# What does GDM startup that other display managers don't



## tmd3vt (Nov 19, 2021)

Does anyone know what GDM is starting up that the other display managers may not be?  

 I have been fighting through the amdgpu setup.  I can only get rawtherapee to work if gdm is used, or I use vesa or a different older video card.  Slim, sddm, or startx do not work.  The program crashes otherwise.  https://bugs.freebsd.org/bugzilla/show_bug.cgi?id=257255 

I got dri3 turned off using below in my xorg.conf.  Trying to set LIBGL_DRI3_DISABLE=1 in login.conf has not worked even though it is displayed in my environment variables.  So if anyone has another suggestion there too that would be helpful.
     Option        "DRI" "2"
    Driver        "amdgpu"

So if I can figure out what GDM is doing when it starts up maybe I can narrow in on the problem.  Any suggestions?

Thanks!


----------



## Alain De Vos (Nov 19, 2021)

Try option "AccelMethod" "EXA"
(instead of glamor)
And remove the driver line (there is no need for it)


----------



## tmd3vt (Nov 20, 2021)

That fixed the mode setting program. Thank you!  I wonder why I couldn't find that anywhere. 
Rawtherapee still only works when I use gdm.
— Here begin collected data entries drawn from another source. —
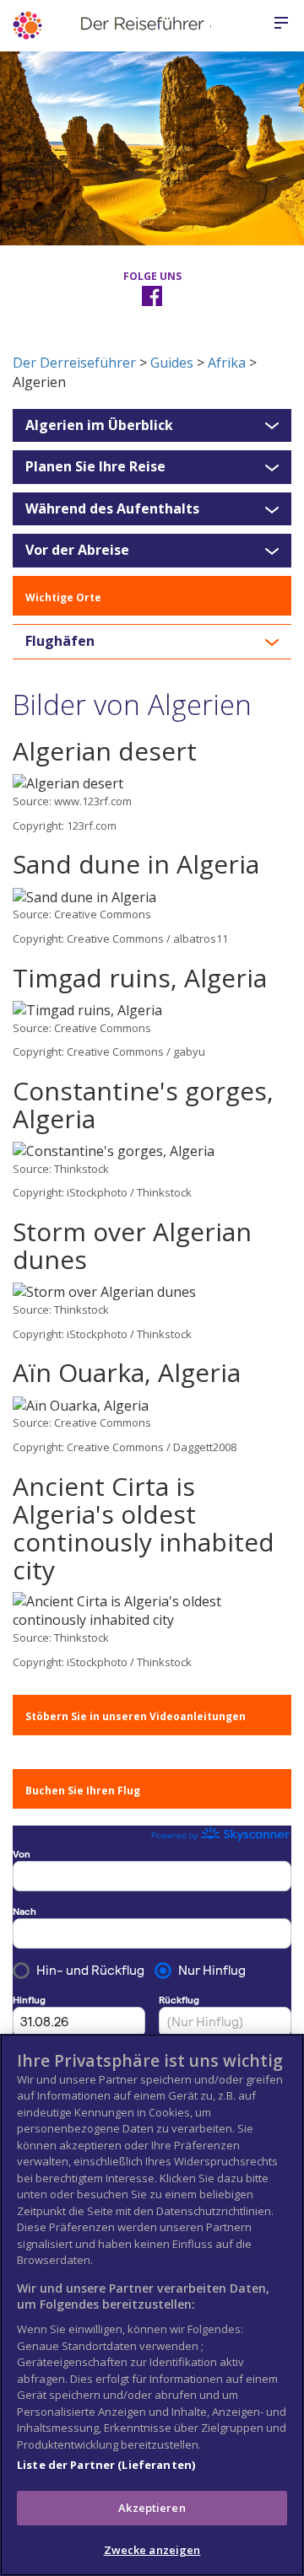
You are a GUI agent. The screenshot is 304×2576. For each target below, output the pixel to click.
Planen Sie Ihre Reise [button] (95, 467)
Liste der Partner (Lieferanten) (106, 2464)
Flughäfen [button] (60, 641)
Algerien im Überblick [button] (99, 425)
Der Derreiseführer (74, 362)
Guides (171, 362)
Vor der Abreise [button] (77, 550)
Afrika (227, 362)
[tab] (152, 426)
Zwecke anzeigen (152, 2549)
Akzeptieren (151, 2507)
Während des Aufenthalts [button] (112, 509)
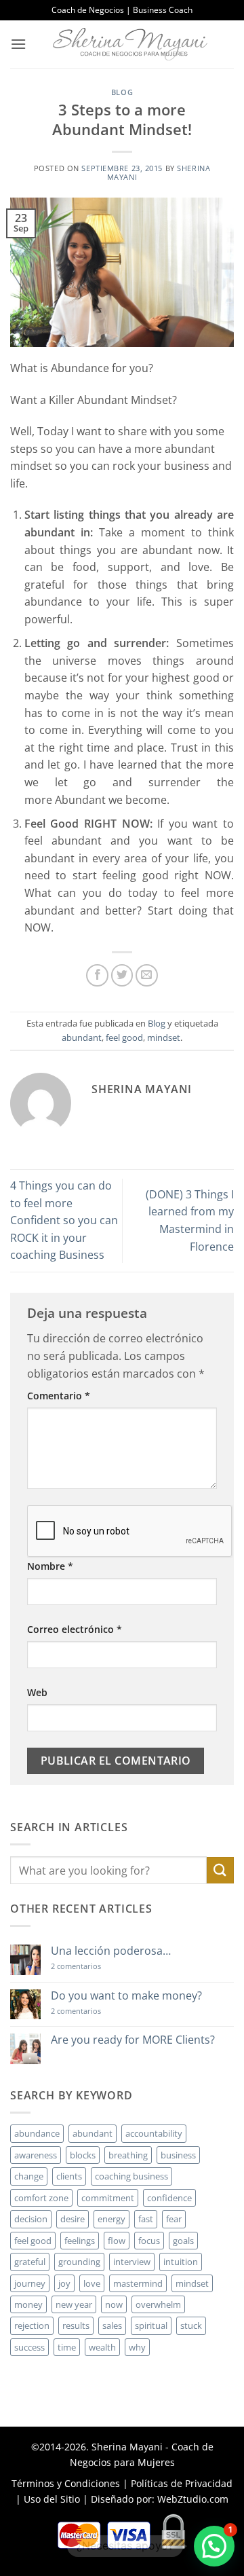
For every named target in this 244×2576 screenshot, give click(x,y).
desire (72, 2219)
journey (29, 2283)
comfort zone (41, 2198)
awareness (35, 2155)
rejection (31, 2325)
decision (30, 2219)
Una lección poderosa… (111, 1951)
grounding (79, 2262)
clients (69, 2176)
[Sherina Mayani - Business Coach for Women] (130, 44)
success (29, 2347)
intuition (180, 2262)
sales (112, 2325)
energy (111, 2219)
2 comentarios (95, 1966)
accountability (153, 2133)
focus (149, 2240)
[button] (18, 43)
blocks (83, 2155)
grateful (29, 2262)
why (137, 2347)
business (178, 2155)
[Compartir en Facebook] (97, 975)
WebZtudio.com (192, 2498)
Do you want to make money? (126, 1995)
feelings (79, 2240)
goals (183, 2240)
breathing (128, 2155)
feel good (124, 1037)
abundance (37, 2133)
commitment (107, 2198)
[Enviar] (220, 1870)
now (114, 2304)
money (28, 2304)
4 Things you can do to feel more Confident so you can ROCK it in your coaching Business (64, 1220)
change (28, 2176)
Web (37, 1692)
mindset (163, 1037)
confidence (169, 2198)
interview (131, 2262)
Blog (122, 92)
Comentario (58, 1395)
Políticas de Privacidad (181, 2483)
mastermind (138, 2283)
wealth (102, 2347)
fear (174, 2219)
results (75, 2325)
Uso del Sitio (52, 2498)
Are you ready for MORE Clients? (133, 2040)
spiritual (151, 2325)
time (67, 2347)
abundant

I am still trying to figure out what gdm initializes when it starts in contrast to slim or sddm.


----------



## tmd3vt (Nov 24, 2021)

I can't explain it but setting these variables in my environment made things work correctly.

LANG="en_US.UTF-8"
LC_CTYPE="en_US.UTF-8"
LC_MESSAGES="en_US.UTF-8"

I compared the "env" output with gdm and starting from startx and added all the environment variables included in the gdm session into my .cshrc.  Through the process of elimination I found these made rawtherapee not crash.  These just happen to also be in the gdm locale.conf file in /usr/local/etc/gdm.  

Thanks for your help and I hope this helps someone else down the line!


----------